Vor allem ärgere ich mich darüber, wie wenig es mir gelungen ist, mich zu entschleunigen. Wie ich kaum irgendwo verweilt habe. Womöglich hätte ich es länger Durchgezogen wenn ich mit meiner Kraft besser gehaushaltet hätte. Eine einzige Skizze habe ich gemacht. Als ich im Wirtshaus auf ein Essen gewartet habe.
Wie ist es mir möglich, eine Tour im Urlaubsmodus zu fahren, ohne dabei zu überpacen? Ich frage mich wirklich, wie das gehen soll.
Ist eine Radtour nur dann erfolgreich, wenn mindestens zwei Bilder und zehn Fotos am Tag entstehen? Was macht die Qualität eines Erlebnisses aus?
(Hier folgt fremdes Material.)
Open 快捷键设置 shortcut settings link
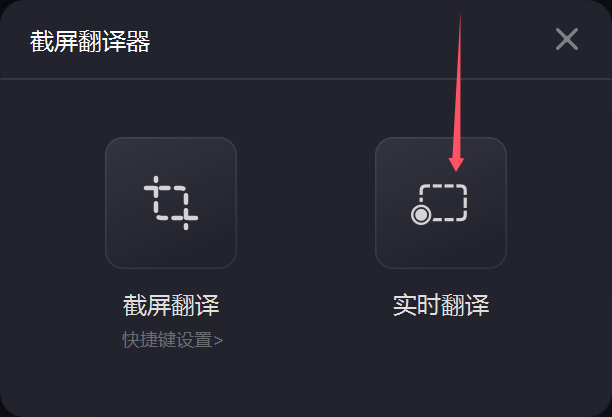612x417 pixels. [173, 340]
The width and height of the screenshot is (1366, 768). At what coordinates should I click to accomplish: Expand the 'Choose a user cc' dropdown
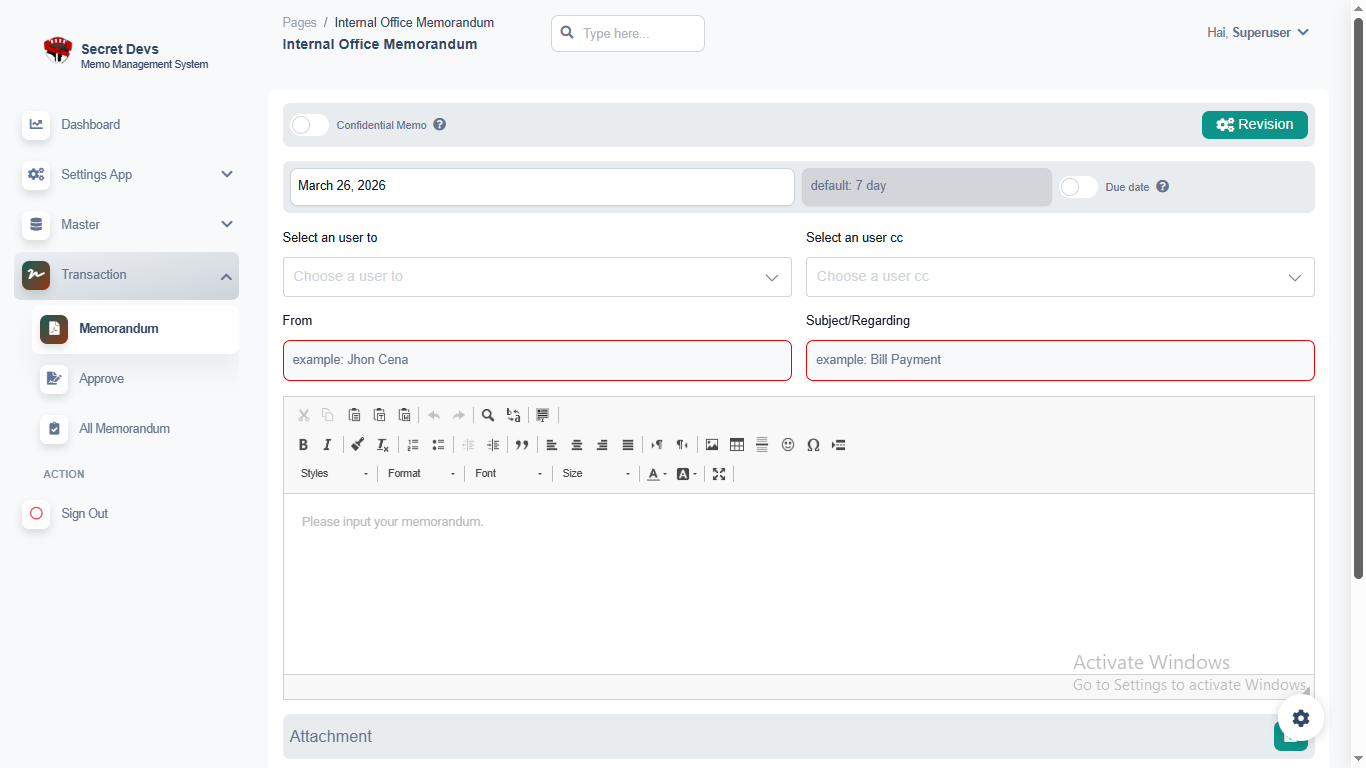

Ich stelle fest: Ich war die letzten Tage kaum im bewussten jetzigen Moment. Dabei ist das doch der Kern einer Radtour, oder? Mit meinen Gedanken bin ich beim nächsten Essen. Hinter dem nächsten Hügel, bei meinem nächsten Schlafplatz, heute Nacht oder der dringenden Abkühlung. Fast nie war ich einfach “da”. Einfach auf dem Rad.
Zwar ist mein Versuch auf die Bremse zu drücken irgendwie gescheitert. Andererseits irdgendwie auch nicht. Immerhin bin ich um eine wertvolle Erkenntnis reicher. Wer auf die Bremse drücken will muss auf die Bremse drücken. Von alleine passiert das nicht. Ein Rad fährt so lange bis man es anhält.
Zu guter Letzt habe ich die Ausfahrt auch als Testfahrt verstanden. In ein Paar Wochen geht es auf große Fahrt von Berlin nach München. Mal sehen ob mit dann mehr Achtsamkeit gelingt.
P.S.: Danke Jonas fürs Gegenlesen!
Auch faulenzen will gelernt sein und Pläne sind dafür da, umgeworfen zu werden. So what?
Was ist eigentlich mit Deiner Kamera? Die Fotos haben alle so Schlieren? Objektiv dreckig?
Hey Tom! Danke fürs Lesen und Kommetieren. Das Objektiv war gerade am Ende tatsächlich ziemlich schweißvermiert. ICh finde das gehört irgednwie dazu.